A family pilgrimage, following former president Nelson Mandela's journey, has taken a poignant turn at Robben Island.

The Dlamini family approached Murray Bay Harbour on Robben Island. (David Harrison, M&G)

'We had to ­follow in the footsteps of the old man," Mcebo Dlamini explained on the boat going over to Robben Island in Table Bay this week. 

We were rocking around on the ancient Dias, a steel-hulled vessel once used to transport political ­prisoners to the island.

"It is a special trip for us before Nelson Mandela is buried," said the softly spoken retired school principal from KwaZulu-Natal. "We want to see where he stayed for some of the 27 years he was locked up in prison."

As the wind crept up at sea, his wife, Thokozina, had to hold down her blue floral dress. "Nelson Mandela was an amazing man and he meant so much to us as a family," she said earnestly, her curls whipping around her face. "He meant so much to all of us in the country. We want to see the prison where he was locked up, so he could free South Africa from apartheid."

This past week, the two ­pensioners undertook a long pilgrimage by car and train across the country to pay homage to Mandela.

For the Dlaminis, who are both in their 60s, it was a spiritual journey.  As Mandela fought for the liberation of all South Africans from the shackles of apartheid, they had followed his incredible story from their home in Emondlo township outside Vryheid in KwaZulu-Natal. This pilgrimage gave them the opportunity to pay their last respects. 

They dressed in fine fare for the trip to Robben Island. Sitting between the couple on a rusty bench was their beautiful granddaughter, 19-year-old Phakamile Khumalo, dazzling in a fuchsia-pink full-length dress. 

'Born-free' generation
A member of the "born-free" generation, she seemed carefree, a young student at the Durban University of Technology, with none of the baggage that came from living under the apartheid regime. Her mother also accompanied them on the trip, but declined to be interviewed.
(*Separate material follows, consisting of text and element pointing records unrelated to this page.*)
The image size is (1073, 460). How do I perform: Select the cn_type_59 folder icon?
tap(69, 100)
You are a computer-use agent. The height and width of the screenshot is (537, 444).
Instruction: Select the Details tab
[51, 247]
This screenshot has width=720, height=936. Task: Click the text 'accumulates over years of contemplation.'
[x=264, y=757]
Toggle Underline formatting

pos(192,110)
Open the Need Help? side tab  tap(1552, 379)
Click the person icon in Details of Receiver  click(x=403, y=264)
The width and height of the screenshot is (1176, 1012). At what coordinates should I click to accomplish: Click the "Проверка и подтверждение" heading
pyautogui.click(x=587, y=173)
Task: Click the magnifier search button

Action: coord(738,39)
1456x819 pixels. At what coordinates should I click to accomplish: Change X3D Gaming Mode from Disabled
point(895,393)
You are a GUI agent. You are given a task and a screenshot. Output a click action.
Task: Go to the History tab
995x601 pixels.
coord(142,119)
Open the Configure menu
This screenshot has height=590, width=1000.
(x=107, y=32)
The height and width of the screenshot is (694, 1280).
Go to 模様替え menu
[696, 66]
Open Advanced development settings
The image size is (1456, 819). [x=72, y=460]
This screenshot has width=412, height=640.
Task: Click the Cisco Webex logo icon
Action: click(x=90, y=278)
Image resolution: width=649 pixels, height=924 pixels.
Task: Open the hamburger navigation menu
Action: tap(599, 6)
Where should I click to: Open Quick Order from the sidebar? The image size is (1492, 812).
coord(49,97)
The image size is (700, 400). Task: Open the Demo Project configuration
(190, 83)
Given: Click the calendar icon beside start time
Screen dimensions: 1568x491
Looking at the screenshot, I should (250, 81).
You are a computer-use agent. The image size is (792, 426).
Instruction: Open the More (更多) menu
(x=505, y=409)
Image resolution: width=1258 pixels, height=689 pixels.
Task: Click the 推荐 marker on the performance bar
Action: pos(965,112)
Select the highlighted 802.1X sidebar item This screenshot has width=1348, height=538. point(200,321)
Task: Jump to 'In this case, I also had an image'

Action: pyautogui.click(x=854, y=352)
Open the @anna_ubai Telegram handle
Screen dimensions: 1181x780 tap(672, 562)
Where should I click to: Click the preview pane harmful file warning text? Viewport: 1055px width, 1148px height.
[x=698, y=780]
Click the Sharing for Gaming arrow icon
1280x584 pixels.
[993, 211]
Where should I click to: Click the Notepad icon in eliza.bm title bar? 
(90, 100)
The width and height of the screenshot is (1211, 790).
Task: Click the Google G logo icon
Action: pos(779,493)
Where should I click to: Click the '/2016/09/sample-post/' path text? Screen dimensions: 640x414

The three generations travelled by car from KwaZulu-Natal to Johannesburg, where they stayed with relatives in Soweto. 

"We wanted to see where Mandela came from, so we went to his old home in Vilakazi Street, where the struggle started, and then we came down here," said Mcebo. 

They boarded a train to Cape Town, where they spent a night, and would later head back to Johannesburg to pick up their car, and return home. 

The Robben Island bus and prison tour is a slick operation, with former political prisoners used as guides on the island. We stopped off at the lime quarry, where Mandela did hard labour, and grandfather Dlamini was one of the few who stepped out of the bus to gaze at its vastness. 

"It is pathetic. It really hurts to see how he was forced to live," said the former headmaster. "The old man did a brilliant job, especially when you see what they did to him on the island."

'Dompas'
Madiba worked in the quarry for 13 years digging up the lime, which was mixed with seashells to make roads on the island. The glare damaged his eyesight as the prisoners were not allowed to wear hats or sunglasses, Athlone struggle veteran Allan Fourie explained on the bus. 

Now a world heritage site, the bleak Robben Island is much in demand as a tourist spot and it no longer houses any prisoners. People from around the world learn on the island about the "dompas" ­– the dreaded passbook – and other historical facts about the apartheid system.

It was Kgotso Ntsoelengoe, a former political prisoner on the island, who led us to Madiba's cell number five. 

Alongside a mat on the floor, a candle is now flickering in honour of the passing of Mandela, prisoner number 46664. In his autobiography, Long Walk to Freedom, Madiba said: "I could walk the length of my cell in three paces."

We later passed the isolation block, which is closed off to ­tourists.

"Former political prisoners took a decision that it is still too painful for us," Ntsoelengoe quietly explained to the Mail & Guardian. "We are not ready yet to go back in there."

'It is so sad'
Mcebo walked apart from his family as we headed back to the boat.

"It is so sad," he said, as he came to the end of his pilgrimage. "I am pleased that the great man was released from this place and that I have now finally seen where a lot of Mandela's life was wasted."